PROBLEM | Starting at the line that contains "Select the gov.teams.microsoft.us" and ending at the last line of the material, put each line into a Markdown table with the columns Row and Line, leaving out blank lines.

..........

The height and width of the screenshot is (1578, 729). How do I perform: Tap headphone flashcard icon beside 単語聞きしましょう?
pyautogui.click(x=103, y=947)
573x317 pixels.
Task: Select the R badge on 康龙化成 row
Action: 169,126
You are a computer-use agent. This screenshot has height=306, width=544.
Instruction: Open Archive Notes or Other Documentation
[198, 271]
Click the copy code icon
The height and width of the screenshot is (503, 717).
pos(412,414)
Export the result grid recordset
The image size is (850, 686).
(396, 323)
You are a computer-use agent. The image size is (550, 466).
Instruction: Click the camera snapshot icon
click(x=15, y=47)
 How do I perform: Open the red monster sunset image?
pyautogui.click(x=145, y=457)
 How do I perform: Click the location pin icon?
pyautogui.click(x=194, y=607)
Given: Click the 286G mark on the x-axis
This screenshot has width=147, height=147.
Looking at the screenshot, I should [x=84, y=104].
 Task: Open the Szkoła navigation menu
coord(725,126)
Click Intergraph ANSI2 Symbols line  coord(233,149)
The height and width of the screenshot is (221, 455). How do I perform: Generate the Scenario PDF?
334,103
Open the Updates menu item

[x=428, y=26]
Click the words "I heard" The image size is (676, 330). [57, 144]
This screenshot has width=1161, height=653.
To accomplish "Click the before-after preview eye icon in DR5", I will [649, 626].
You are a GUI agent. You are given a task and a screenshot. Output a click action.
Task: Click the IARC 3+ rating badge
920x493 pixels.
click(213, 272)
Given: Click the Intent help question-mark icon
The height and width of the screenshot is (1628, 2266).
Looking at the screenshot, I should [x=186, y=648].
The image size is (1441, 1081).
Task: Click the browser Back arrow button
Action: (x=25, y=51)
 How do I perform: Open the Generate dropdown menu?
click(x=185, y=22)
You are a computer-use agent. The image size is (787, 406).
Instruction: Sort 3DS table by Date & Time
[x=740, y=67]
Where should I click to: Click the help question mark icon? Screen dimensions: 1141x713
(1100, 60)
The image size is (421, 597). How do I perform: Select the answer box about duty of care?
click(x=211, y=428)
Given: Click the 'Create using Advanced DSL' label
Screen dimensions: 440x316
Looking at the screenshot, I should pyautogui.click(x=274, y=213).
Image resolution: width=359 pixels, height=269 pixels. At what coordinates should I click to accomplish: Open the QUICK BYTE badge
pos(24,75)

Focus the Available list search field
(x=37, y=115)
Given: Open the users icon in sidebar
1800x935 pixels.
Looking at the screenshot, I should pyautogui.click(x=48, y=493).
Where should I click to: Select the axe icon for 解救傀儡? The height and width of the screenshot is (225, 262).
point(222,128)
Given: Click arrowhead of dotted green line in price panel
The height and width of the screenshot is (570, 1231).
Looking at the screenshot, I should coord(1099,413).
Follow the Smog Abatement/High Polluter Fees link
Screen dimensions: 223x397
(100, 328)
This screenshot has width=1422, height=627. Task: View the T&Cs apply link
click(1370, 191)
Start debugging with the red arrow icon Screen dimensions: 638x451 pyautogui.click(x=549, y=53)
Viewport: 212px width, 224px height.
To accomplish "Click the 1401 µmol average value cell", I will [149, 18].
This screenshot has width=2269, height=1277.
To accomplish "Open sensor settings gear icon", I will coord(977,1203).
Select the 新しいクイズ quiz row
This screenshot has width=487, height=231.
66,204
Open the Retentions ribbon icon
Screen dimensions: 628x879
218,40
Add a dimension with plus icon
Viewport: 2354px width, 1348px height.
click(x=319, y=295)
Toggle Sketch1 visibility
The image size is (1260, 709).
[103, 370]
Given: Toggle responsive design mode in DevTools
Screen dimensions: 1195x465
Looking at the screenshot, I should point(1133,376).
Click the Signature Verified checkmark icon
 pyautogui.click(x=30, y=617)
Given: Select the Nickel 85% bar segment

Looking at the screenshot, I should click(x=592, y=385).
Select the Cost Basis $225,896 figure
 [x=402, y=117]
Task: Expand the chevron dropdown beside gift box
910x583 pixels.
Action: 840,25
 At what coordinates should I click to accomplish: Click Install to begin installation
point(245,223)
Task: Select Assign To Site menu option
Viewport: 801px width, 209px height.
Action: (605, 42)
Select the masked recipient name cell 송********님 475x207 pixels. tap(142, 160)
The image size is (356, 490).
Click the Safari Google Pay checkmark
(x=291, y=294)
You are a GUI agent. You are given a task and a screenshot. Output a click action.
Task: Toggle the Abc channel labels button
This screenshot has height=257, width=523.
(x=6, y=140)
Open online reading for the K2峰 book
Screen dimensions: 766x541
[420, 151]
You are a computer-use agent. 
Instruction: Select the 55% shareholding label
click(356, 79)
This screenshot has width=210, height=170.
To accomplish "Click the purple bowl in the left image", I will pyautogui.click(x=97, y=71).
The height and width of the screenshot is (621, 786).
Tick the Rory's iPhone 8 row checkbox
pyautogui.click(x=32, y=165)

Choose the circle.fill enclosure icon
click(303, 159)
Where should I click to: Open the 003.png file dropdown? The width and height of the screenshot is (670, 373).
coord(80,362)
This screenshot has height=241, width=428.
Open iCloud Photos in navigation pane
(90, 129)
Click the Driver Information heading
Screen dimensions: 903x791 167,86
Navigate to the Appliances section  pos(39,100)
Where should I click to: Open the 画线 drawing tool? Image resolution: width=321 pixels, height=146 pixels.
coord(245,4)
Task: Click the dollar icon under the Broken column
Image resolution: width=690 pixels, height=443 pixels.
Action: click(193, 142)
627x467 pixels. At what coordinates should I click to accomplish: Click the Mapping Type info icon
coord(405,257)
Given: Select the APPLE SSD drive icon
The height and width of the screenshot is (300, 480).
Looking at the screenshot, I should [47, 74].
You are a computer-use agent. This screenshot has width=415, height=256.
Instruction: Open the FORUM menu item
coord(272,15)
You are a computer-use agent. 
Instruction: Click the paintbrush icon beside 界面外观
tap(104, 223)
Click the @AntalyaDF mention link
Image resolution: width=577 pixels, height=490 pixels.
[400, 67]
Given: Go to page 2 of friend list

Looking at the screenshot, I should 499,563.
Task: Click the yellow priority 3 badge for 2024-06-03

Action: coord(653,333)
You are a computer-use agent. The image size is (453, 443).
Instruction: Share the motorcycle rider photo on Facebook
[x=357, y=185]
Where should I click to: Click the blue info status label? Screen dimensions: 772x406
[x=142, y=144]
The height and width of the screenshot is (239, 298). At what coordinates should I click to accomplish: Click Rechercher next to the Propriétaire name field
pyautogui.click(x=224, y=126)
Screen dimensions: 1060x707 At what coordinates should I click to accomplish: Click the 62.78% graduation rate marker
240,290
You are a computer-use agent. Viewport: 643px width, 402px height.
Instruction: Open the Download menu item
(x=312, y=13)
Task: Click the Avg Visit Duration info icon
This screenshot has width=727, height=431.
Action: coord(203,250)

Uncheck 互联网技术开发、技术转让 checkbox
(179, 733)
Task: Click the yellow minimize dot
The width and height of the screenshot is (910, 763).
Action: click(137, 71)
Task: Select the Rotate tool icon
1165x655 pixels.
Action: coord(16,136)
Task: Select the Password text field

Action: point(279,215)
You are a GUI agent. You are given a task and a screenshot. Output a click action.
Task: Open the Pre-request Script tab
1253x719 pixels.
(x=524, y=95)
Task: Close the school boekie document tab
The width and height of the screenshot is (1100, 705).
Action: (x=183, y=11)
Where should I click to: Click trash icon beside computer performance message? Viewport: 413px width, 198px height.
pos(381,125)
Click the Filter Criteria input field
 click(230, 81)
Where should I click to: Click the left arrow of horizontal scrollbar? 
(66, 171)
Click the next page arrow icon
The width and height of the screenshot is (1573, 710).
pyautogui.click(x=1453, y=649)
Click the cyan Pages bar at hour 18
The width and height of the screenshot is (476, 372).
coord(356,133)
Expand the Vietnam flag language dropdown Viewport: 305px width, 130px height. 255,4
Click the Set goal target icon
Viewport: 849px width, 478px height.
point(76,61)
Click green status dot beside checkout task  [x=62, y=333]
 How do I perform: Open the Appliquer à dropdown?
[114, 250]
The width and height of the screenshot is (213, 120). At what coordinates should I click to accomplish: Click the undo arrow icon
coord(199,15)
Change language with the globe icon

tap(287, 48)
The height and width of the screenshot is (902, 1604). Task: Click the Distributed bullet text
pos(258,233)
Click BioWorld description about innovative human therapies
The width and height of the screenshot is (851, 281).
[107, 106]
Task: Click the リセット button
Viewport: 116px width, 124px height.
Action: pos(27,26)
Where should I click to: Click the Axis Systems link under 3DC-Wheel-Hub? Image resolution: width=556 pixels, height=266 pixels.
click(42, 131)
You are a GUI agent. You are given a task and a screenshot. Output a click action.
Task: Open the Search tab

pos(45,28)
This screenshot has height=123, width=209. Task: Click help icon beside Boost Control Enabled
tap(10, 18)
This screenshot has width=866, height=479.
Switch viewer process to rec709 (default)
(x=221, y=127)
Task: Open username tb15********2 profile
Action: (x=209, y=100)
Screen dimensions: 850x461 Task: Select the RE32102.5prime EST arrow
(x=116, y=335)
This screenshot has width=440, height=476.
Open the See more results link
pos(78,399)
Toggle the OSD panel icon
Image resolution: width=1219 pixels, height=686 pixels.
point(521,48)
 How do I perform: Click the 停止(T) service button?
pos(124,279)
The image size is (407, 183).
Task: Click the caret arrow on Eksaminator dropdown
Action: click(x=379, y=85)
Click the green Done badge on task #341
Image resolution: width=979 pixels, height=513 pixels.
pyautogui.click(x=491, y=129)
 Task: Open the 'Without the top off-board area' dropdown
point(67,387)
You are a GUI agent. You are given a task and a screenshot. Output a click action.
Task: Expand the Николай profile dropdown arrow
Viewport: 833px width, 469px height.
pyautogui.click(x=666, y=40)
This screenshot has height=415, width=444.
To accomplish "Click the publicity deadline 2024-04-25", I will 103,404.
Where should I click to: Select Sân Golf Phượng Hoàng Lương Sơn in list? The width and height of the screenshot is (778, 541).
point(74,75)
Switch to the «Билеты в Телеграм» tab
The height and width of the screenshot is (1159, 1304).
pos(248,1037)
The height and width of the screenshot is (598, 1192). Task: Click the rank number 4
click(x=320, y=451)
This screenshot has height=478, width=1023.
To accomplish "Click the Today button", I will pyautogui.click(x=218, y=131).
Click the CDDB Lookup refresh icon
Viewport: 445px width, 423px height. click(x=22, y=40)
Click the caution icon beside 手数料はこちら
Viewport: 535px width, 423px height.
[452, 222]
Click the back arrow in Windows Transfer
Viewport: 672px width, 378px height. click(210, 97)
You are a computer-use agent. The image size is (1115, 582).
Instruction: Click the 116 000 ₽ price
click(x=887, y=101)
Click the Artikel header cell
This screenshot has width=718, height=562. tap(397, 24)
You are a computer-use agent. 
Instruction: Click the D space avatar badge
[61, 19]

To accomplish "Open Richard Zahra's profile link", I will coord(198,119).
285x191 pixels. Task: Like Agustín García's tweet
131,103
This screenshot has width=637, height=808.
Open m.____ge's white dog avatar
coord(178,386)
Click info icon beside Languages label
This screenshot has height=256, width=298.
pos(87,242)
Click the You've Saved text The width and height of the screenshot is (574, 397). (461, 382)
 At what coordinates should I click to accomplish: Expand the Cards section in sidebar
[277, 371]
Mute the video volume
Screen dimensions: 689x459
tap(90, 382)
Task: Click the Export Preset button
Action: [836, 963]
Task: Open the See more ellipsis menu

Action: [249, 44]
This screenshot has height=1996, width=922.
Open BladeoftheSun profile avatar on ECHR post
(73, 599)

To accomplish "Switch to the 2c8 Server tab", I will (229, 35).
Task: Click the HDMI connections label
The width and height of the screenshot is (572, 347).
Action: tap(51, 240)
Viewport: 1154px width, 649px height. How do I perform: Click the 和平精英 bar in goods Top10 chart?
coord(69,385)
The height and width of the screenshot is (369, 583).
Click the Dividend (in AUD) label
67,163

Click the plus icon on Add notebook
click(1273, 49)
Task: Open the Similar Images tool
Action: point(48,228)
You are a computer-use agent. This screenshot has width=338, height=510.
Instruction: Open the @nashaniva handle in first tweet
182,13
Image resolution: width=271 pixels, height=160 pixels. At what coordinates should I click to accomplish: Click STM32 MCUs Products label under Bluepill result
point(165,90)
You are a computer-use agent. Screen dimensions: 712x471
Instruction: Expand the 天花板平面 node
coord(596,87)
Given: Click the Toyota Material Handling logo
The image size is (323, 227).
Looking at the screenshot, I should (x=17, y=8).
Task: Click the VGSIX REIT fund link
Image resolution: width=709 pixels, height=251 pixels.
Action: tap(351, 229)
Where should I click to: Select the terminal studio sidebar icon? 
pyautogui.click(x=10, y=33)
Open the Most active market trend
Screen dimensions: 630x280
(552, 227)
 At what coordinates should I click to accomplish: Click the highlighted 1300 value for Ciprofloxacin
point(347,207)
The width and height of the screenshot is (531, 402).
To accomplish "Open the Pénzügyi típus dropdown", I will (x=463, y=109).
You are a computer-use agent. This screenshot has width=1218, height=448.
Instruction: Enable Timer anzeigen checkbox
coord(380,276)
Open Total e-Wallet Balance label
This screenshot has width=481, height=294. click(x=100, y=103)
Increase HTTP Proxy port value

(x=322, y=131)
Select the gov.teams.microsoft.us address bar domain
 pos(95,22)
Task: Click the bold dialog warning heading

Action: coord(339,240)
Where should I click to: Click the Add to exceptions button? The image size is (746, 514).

..........

OUTPUT |
| Row | Line |
|---|---|
| 1 | Select the gov.teams.microsoft.us address bar domain |
| 2 |  pos(95,22) |
| 3 | Task: Click the bold dialog warning heading |
| 4 | Action: coord(339,240) |
| 5 | Where should I click to: Click the Add to exceptions button? The image size is (746, 514). |